## [SHORT EXERCISE]
Copy out all of the following entries line for line, with no changes.

[Word and element locating data]
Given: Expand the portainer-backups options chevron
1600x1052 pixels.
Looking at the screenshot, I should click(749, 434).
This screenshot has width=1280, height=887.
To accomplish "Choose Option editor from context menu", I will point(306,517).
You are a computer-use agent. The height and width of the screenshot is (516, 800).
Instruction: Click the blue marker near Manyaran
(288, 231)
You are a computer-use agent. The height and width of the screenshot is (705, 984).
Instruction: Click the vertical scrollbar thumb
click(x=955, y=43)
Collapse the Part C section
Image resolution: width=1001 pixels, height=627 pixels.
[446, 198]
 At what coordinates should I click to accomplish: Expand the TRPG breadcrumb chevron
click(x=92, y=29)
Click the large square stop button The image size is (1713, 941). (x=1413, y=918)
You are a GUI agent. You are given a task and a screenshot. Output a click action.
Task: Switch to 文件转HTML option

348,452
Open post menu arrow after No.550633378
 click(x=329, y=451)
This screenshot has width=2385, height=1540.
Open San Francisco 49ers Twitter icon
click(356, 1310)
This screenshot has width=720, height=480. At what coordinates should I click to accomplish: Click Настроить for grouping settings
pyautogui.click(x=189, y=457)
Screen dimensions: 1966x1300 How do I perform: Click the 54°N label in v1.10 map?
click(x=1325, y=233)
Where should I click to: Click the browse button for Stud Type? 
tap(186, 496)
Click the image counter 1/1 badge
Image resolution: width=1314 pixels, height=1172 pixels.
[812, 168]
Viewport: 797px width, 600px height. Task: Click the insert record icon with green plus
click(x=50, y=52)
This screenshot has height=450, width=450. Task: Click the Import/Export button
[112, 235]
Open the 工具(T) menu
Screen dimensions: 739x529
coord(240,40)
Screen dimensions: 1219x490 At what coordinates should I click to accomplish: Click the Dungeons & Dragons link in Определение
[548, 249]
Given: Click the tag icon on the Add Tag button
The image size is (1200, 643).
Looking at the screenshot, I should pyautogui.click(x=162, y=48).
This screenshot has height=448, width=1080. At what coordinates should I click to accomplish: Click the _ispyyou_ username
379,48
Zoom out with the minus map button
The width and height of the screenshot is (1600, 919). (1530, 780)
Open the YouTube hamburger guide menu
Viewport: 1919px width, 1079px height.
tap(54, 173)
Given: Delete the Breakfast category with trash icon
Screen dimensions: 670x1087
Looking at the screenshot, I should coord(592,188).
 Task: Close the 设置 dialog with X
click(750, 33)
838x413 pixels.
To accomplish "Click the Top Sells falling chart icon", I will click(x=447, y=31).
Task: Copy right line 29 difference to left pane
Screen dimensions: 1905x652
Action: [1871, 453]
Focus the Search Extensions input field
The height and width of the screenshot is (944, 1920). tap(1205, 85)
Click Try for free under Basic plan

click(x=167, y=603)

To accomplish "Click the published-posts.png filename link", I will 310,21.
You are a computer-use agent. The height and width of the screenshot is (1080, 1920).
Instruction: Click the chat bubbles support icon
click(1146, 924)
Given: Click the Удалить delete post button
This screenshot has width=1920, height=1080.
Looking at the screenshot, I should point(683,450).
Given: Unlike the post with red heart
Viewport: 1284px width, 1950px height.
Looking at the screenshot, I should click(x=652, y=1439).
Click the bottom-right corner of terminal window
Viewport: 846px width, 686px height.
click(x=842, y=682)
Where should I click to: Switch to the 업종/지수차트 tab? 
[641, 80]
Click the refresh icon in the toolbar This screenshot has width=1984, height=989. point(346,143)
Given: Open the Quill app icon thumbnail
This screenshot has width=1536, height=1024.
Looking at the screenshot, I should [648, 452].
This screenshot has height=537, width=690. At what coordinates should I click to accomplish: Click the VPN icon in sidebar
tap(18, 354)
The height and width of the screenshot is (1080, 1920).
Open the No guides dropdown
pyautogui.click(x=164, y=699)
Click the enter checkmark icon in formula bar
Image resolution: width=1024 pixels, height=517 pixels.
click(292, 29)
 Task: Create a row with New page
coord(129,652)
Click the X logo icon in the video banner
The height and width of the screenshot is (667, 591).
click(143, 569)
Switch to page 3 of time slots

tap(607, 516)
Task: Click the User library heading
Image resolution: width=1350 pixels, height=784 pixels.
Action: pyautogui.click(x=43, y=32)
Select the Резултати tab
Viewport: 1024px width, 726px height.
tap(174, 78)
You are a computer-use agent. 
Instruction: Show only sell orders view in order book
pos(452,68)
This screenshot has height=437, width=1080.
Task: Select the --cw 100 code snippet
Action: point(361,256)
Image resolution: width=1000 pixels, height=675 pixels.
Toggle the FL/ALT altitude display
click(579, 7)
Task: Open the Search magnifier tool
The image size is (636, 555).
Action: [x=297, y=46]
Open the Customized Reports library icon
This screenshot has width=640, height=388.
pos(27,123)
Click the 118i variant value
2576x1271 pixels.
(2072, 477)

## [THE RESULT]
Given: Expand the portainer-backups options chevron
1600x1052 pixels.
Looking at the screenshot, I should click(749, 434).
This screenshot has width=1280, height=887.
To accomplish "Choose Option editor from context menu", I will point(306,517).
You are a computer-use agent. The height and width of the screenshot is (516, 800).
Instruction: Click the blue marker near Manyaran
(288, 231)
You are a computer-use agent. The height and width of the screenshot is (705, 984).
Instruction: Click the vertical scrollbar thumb
click(x=955, y=43)
Collapse the Part C section
Image resolution: width=1001 pixels, height=627 pixels.
[446, 198]
 At what coordinates should I click to accomplish: Expand the TRPG breadcrumb chevron
click(x=92, y=29)
Click the large square stop button The image size is (1713, 941). (x=1413, y=918)
You are a GUI agent. You are given a task and a screenshot. Output a click action.
Task: Switch to 文件转HTML option

348,452
Open post menu arrow after No.550633378
 click(x=329, y=451)
This screenshot has width=2385, height=1540.
Open San Francisco 49ers Twitter icon
click(356, 1310)
This screenshot has width=720, height=480. At what coordinates should I click to accomplish: Click Настроить for grouping settings
pyautogui.click(x=189, y=457)
Screen dimensions: 1966x1300 How do I perform: Click the 54°N label in v1.10 map?
click(x=1325, y=233)
Where should I click to: Click the browse button for Stud Type? 
tap(186, 496)
Click the image counter 1/1 badge
Image resolution: width=1314 pixels, height=1172 pixels.
[812, 168]
Viewport: 797px width, 600px height. Task: Click the insert record icon with green plus
click(x=50, y=52)
This screenshot has height=450, width=450. Task: Click the Import/Export button
[112, 235]
Open the 工具(T) menu
Screen dimensions: 739x529
coord(240,40)
Screen dimensions: 1219x490 At what coordinates should I click to accomplish: Click the Dungeons & Dragons link in Определение
[548, 249]
Given: Click the tag icon on the Add Tag button
The image size is (1200, 643).
Looking at the screenshot, I should pyautogui.click(x=162, y=48).
This screenshot has height=448, width=1080. At what coordinates should I click to accomplish: Click the _ispyyou_ username
379,48
Zoom out with the minus map button
The width and height of the screenshot is (1600, 919). (1530, 780)
Open the YouTube hamburger guide menu
Viewport: 1919px width, 1079px height.
tap(54, 173)
Given: Delete the Breakfast category with trash icon
Screen dimensions: 670x1087
Looking at the screenshot, I should coord(592,188).
 Task: Close the 设置 dialog with X
click(750, 33)
838x413 pixels.
To accomplish "Click the Top Sells falling chart icon", I will click(x=447, y=31).
Task: Copy right line 29 difference to left pane
Screen dimensions: 1905x652
Action: [1871, 453]
Focus the Search Extensions input field
The height and width of the screenshot is (944, 1920). tap(1205, 85)
Click Try for free under Basic plan

click(x=167, y=603)

To accomplish "Click the published-posts.png filename link", I will 310,21.
You are a computer-use agent. The height and width of the screenshot is (1080, 1920).
Instruction: Click the chat bubbles support icon
click(1146, 924)
Given: Click the Удалить delete post button
This screenshot has width=1920, height=1080.
Looking at the screenshot, I should point(683,450).
Given: Unlike the post with red heart
Viewport: 1284px width, 1950px height.
Looking at the screenshot, I should click(x=652, y=1439).
Click the bottom-right corner of terminal window
Viewport: 846px width, 686px height.
click(x=842, y=682)
Where should I click to: Switch to the 업종/지수차트 tab? 
[641, 80]
Click the refresh icon in the toolbar This screenshot has width=1984, height=989. point(346,143)
Given: Open the Quill app icon thumbnail
This screenshot has width=1536, height=1024.
Looking at the screenshot, I should [648, 452].
This screenshot has height=537, width=690. At what coordinates should I click to accomplish: Click the VPN icon in sidebar
tap(18, 354)
The height and width of the screenshot is (1080, 1920).
Open the No guides dropdown
pyautogui.click(x=164, y=699)
Click the enter checkmark icon in formula bar
Image resolution: width=1024 pixels, height=517 pixels.
click(292, 29)
 Task: Create a row with New page
coord(129,652)
Click the X logo icon in the video banner
The height and width of the screenshot is (667, 591).
click(143, 569)
Switch to page 3 of time slots

tap(607, 516)
Task: Click the User library heading
Image resolution: width=1350 pixels, height=784 pixels.
Action: pyautogui.click(x=43, y=32)
Select the Резултати tab
Viewport: 1024px width, 726px height.
tap(174, 78)
You are a computer-use agent. 
Instruction: Show only sell orders view in order book
pos(452,68)
This screenshot has height=437, width=1080.
Task: Select the --cw 100 code snippet
Action: point(361,256)
Image resolution: width=1000 pixels, height=675 pixels.
Toggle the FL/ALT altitude display
click(579, 7)
Task: Open the Search magnifier tool
The image size is (636, 555).
Action: [x=297, y=46]
Open the Customized Reports library icon
This screenshot has width=640, height=388.
pos(27,123)
Click the 118i variant value
2576x1271 pixels.
(2072, 477)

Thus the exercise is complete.